◆ **WHAT IS EXPECTED**:
Restate all of the data exactly.

[Saved data entries]
------------
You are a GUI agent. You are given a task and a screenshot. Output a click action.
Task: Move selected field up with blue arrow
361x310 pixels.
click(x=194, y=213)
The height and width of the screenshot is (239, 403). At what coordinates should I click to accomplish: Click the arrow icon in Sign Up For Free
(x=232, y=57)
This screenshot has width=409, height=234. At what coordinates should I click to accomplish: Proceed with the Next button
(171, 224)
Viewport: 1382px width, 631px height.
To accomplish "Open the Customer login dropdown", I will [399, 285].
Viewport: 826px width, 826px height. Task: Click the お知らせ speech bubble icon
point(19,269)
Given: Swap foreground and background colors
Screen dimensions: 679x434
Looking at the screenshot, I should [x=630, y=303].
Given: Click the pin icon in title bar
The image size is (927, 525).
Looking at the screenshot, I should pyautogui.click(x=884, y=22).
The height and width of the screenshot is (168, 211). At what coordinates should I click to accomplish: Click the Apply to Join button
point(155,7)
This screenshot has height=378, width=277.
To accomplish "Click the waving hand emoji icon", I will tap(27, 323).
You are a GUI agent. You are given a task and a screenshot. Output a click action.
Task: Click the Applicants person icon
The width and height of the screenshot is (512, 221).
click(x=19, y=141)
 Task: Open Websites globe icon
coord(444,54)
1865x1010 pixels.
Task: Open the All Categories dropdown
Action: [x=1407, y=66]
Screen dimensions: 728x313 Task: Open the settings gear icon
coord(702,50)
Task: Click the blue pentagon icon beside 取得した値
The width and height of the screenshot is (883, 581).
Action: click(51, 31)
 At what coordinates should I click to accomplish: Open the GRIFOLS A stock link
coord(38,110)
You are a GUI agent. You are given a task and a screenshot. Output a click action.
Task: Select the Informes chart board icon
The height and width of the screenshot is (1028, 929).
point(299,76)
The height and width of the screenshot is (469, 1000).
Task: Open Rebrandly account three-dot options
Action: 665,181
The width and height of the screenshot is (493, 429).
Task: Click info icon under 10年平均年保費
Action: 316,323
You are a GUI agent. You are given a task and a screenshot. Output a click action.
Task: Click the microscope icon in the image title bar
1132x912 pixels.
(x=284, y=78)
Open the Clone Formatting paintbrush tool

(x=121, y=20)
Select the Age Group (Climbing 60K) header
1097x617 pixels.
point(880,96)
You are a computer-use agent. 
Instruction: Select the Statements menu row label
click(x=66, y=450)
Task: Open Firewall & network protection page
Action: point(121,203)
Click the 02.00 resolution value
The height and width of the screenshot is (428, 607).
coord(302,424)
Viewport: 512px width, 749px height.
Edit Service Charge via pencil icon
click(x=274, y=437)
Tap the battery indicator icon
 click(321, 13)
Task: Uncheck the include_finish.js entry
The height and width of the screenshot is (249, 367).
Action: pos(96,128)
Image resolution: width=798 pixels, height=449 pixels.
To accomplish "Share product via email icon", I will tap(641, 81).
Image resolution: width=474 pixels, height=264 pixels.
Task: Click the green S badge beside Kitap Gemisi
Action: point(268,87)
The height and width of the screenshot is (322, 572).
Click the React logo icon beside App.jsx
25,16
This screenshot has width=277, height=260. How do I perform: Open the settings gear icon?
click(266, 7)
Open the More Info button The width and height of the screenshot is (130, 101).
------------
◆ **ANSWER TO THIS PROBLEM**:
You are a GUI agent. You are given a task and a screenshot. Output a click action.
Task: Move selected field up with blue arrow
361x310 pixels.
click(x=194, y=213)
The height and width of the screenshot is (239, 403). At what coordinates should I click to accomplish: Click the arrow icon in Sign Up For Free
(x=232, y=57)
This screenshot has width=409, height=234. At what coordinates should I click to accomplish: Proceed with the Next button
(171, 224)
Viewport: 1382px width, 631px height.
To accomplish "Open the Customer login dropdown", I will [399, 285].
Viewport: 826px width, 826px height. Task: Click the お知らせ speech bubble icon
point(19,269)
Given: Swap foreground and background colors
Screen dimensions: 679x434
Looking at the screenshot, I should [x=630, y=303].
Given: Click the pin icon in title bar
The image size is (927, 525).
Looking at the screenshot, I should pyautogui.click(x=884, y=22).
The height and width of the screenshot is (168, 211). At what coordinates should I click to accomplish: Click the Apply to Join button
point(155,7)
This screenshot has height=378, width=277.
To accomplish "Click the waving hand emoji icon", I will tap(27, 323).
You are a GUI agent. You are given a task and a screenshot. Output a click action.
Task: Click the Applicants person icon
The width and height of the screenshot is (512, 221).
click(x=19, y=141)
 Task: Open Websites globe icon
coord(444,54)
1865x1010 pixels.
Task: Open the All Categories dropdown
Action: [x=1407, y=66]
Screen dimensions: 728x313 Task: Open the settings gear icon
coord(702,50)
Task: Click the blue pentagon icon beside 取得した値
The width and height of the screenshot is (883, 581).
Action: click(51, 31)
 At what coordinates should I click to accomplish: Open the GRIFOLS A stock link
coord(38,110)
You are a GUI agent. You are given a task and a screenshot. Output a click action.
Task: Select the Informes chart board icon
The height and width of the screenshot is (1028, 929).
point(299,76)
The height and width of the screenshot is (469, 1000).
Task: Open Rebrandly account three-dot options
Action: 665,181
The width and height of the screenshot is (493, 429).
Task: Click info icon under 10年平均年保費
Action: 316,323
You are a GUI agent. You are given a task and a screenshot. Output a click action.
Task: Click the microscope icon in the image title bar
1132x912 pixels.
(x=284, y=78)
Open the Clone Formatting paintbrush tool

(x=121, y=20)
Select the Age Group (Climbing 60K) header
1097x617 pixels.
point(880,96)
You are a computer-use agent. 
Instruction: Select the Statements menu row label
click(x=66, y=450)
Task: Open Firewall & network protection page
Action: point(121,203)
Click the 02.00 resolution value
The height and width of the screenshot is (428, 607).
coord(302,424)
Viewport: 512px width, 749px height.
Edit Service Charge via pencil icon
click(x=274, y=437)
Tap the battery indicator icon
 click(321, 13)
Task: Uncheck the include_finish.js entry
The height and width of the screenshot is (249, 367).
Action: pos(96,128)
Image resolution: width=798 pixels, height=449 pixels.
To accomplish "Share product via email icon", I will tap(641, 81).
Image resolution: width=474 pixels, height=264 pixels.
Task: Click the green S badge beside Kitap Gemisi
Action: point(268,87)
The height and width of the screenshot is (322, 572).
Click the React logo icon beside App.jsx
25,16
This screenshot has width=277, height=260. How do I perform: Open the settings gear icon?
click(266, 7)
Open the More Info button The width and height of the screenshot is (130, 101).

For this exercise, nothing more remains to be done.